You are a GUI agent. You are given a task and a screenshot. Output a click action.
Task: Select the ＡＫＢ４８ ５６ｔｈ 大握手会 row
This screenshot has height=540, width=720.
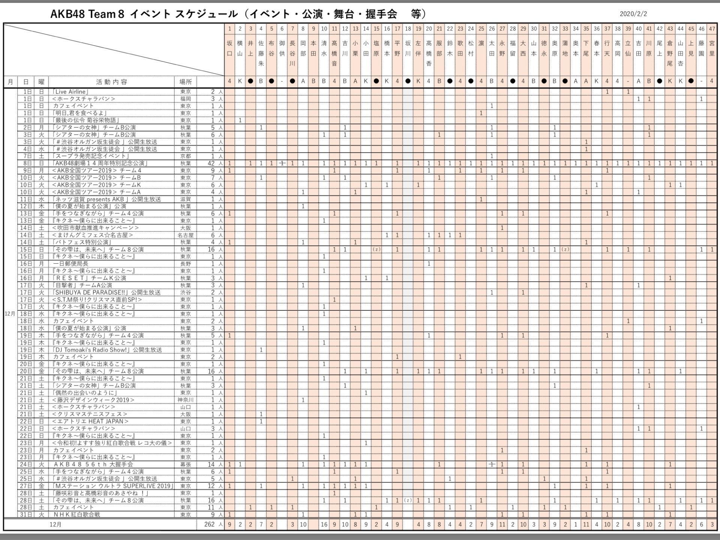click(x=93, y=464)
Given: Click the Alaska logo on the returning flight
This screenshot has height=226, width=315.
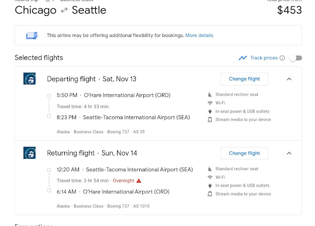Looking at the screenshot, I should (x=29, y=153).
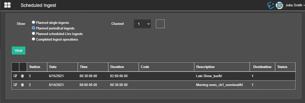This screenshot has height=103, width=305.
Task: Edit the Late Show_tue/fri ingest
Action: point(15,76)
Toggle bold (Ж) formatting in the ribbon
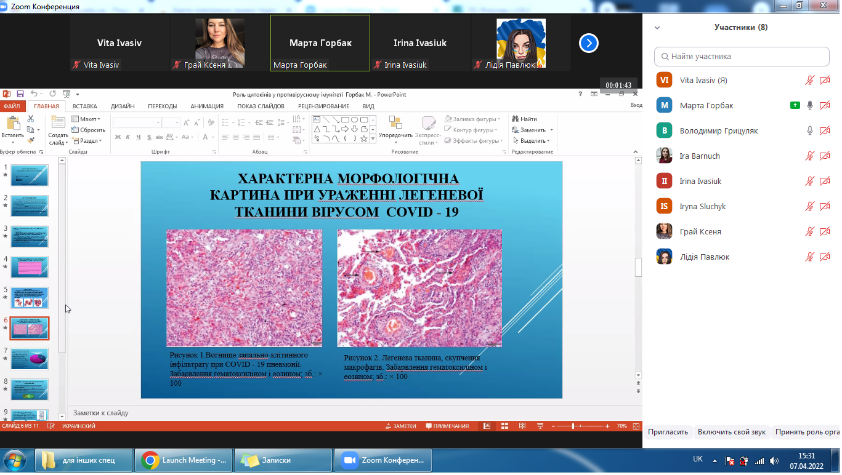This screenshot has height=475, width=842. coord(117,137)
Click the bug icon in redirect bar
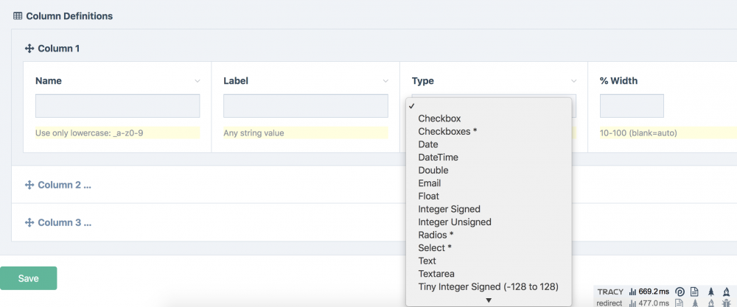 tap(728, 303)
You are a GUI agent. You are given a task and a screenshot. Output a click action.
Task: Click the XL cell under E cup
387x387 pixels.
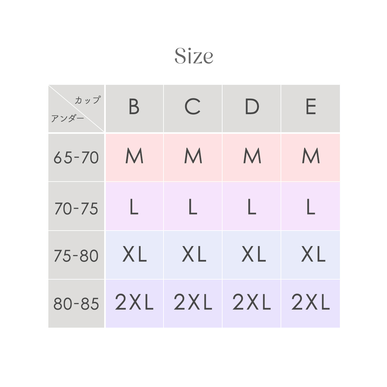coord(311,255)
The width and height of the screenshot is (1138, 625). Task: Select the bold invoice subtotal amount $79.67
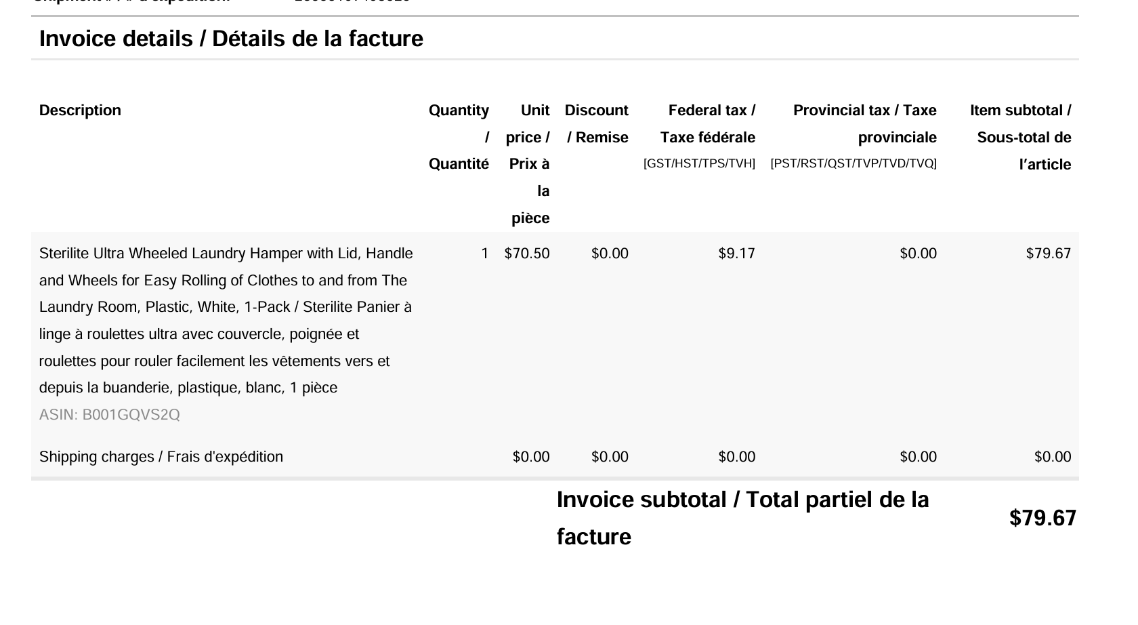click(1042, 519)
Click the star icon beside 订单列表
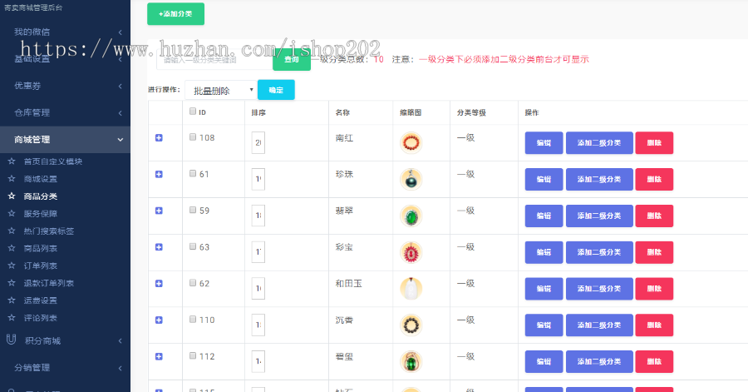The height and width of the screenshot is (392, 748). (x=12, y=265)
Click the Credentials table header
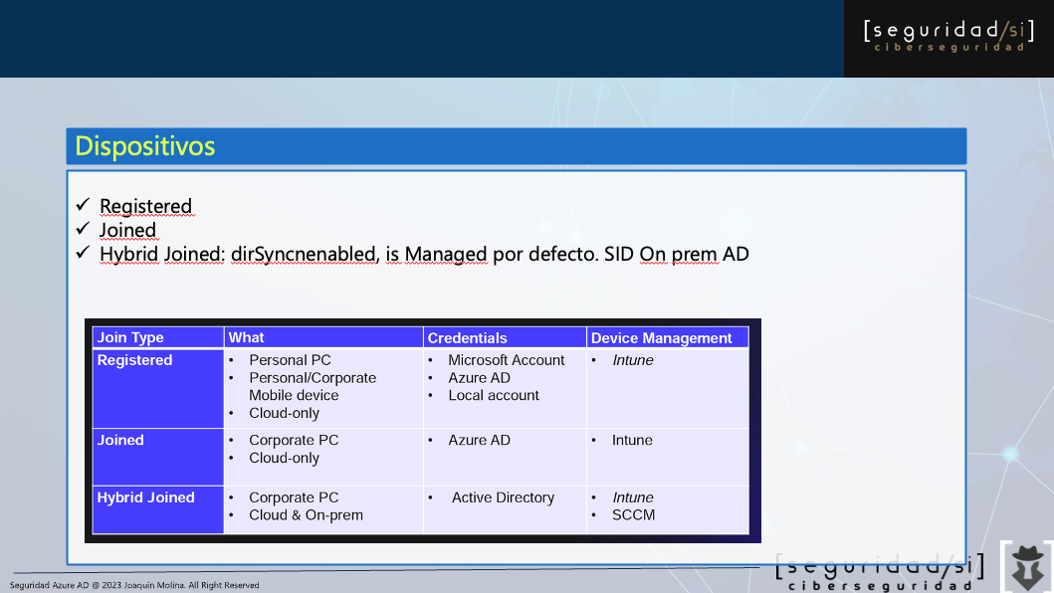The image size is (1054, 593). (467, 338)
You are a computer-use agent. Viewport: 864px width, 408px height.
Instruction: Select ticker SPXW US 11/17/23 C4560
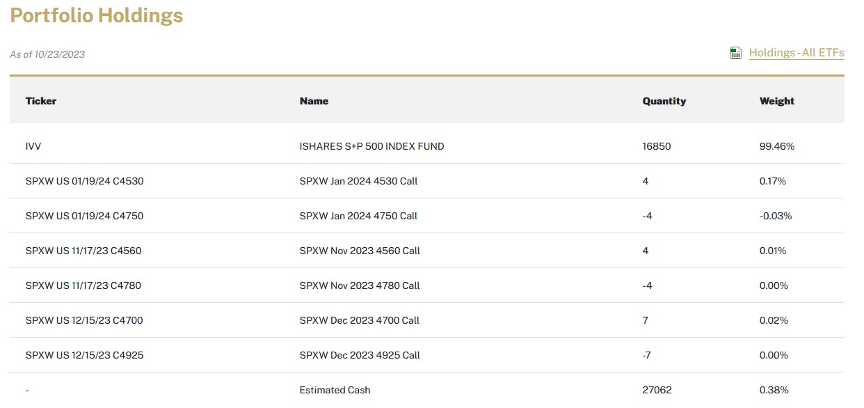click(x=83, y=251)
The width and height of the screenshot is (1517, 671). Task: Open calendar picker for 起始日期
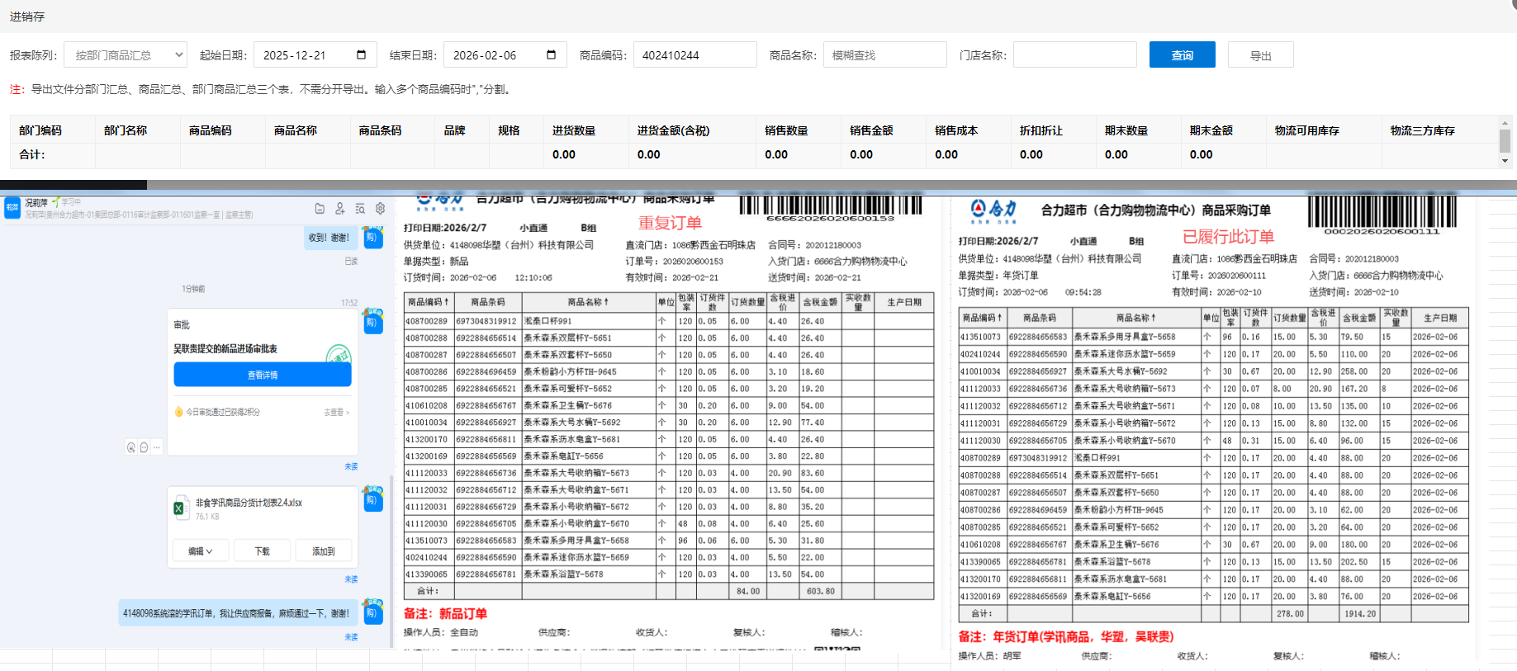361,55
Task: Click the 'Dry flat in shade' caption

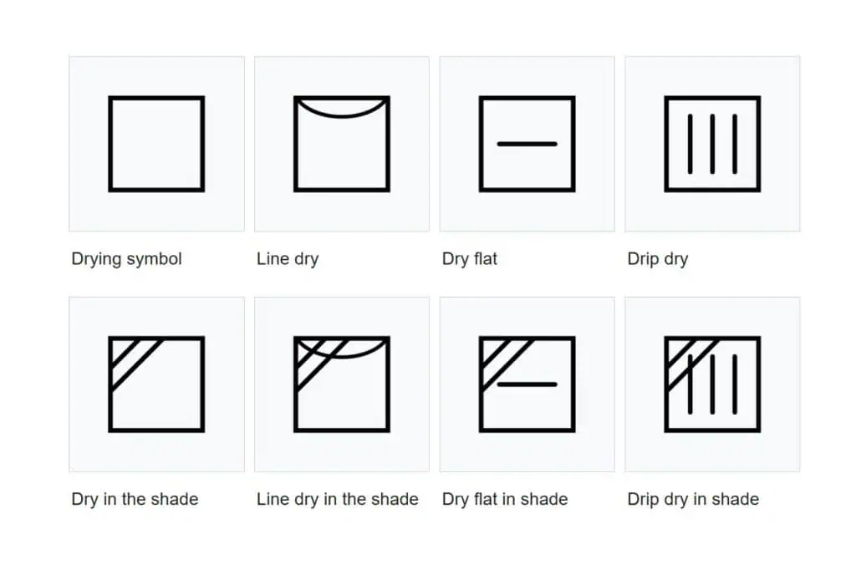Action: 505,499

::::::::

:: Task ::
Arrange every line of the rows above as a numbered list. Skip blank lines and leave the pictures out.

:: Final result ::
1. You are a GUI agent. You are given a task and a screenshot. Output a click action.
2. Task: Select the ＡＫＢ４８ ５６ｔｈ 大握手会 row
3. This screenshot has height=540, width=720.
4. click(x=93, y=464)
5. Given: Click the Alaska logo on the returning flight
6. This screenshot has height=226, width=315.
7. Looking at the screenshot, I should (x=29, y=153).
8. This screenshot has height=103, width=305.
9. Task: Edit the Late Show_tue/fri ingest
10. Action: point(15,76)
11. Toggle bold (Ж) formatting in the ribbon
12. This screenshot has height=475, width=842. coord(117,137)
13. Click the bug icon in redirect bar
14.  tap(728, 303)
15. You are a GUI agent. You are given a task and a screenshot. Output a click action.
16. Task: Click the XL cell under E cup
17. 387x387 pixels.
18. coord(311,255)
19. The width and height of the screenshot is (1138, 625). Task: Select the bold invoice subtotal amount $79.67
20. click(1042, 519)
21. Click the star icon beside 订单列表
22. The height and width of the screenshot is (392, 748). (x=12, y=265)
23. Click the Credentials table header
24. The image size is (1054, 593). (467, 338)
25. You are a computer-use agent. Viewport: 864px width, 408px height.
26. Instruction: Select ticker SPXW US 11/17/23 C4560
27. click(x=83, y=251)
28. The width and height of the screenshot is (1517, 671). Task: Open calendar picker for 起始日期
29. 361,55
30. Task: Click the 'Dry flat in shade' caption
31. Action: 505,499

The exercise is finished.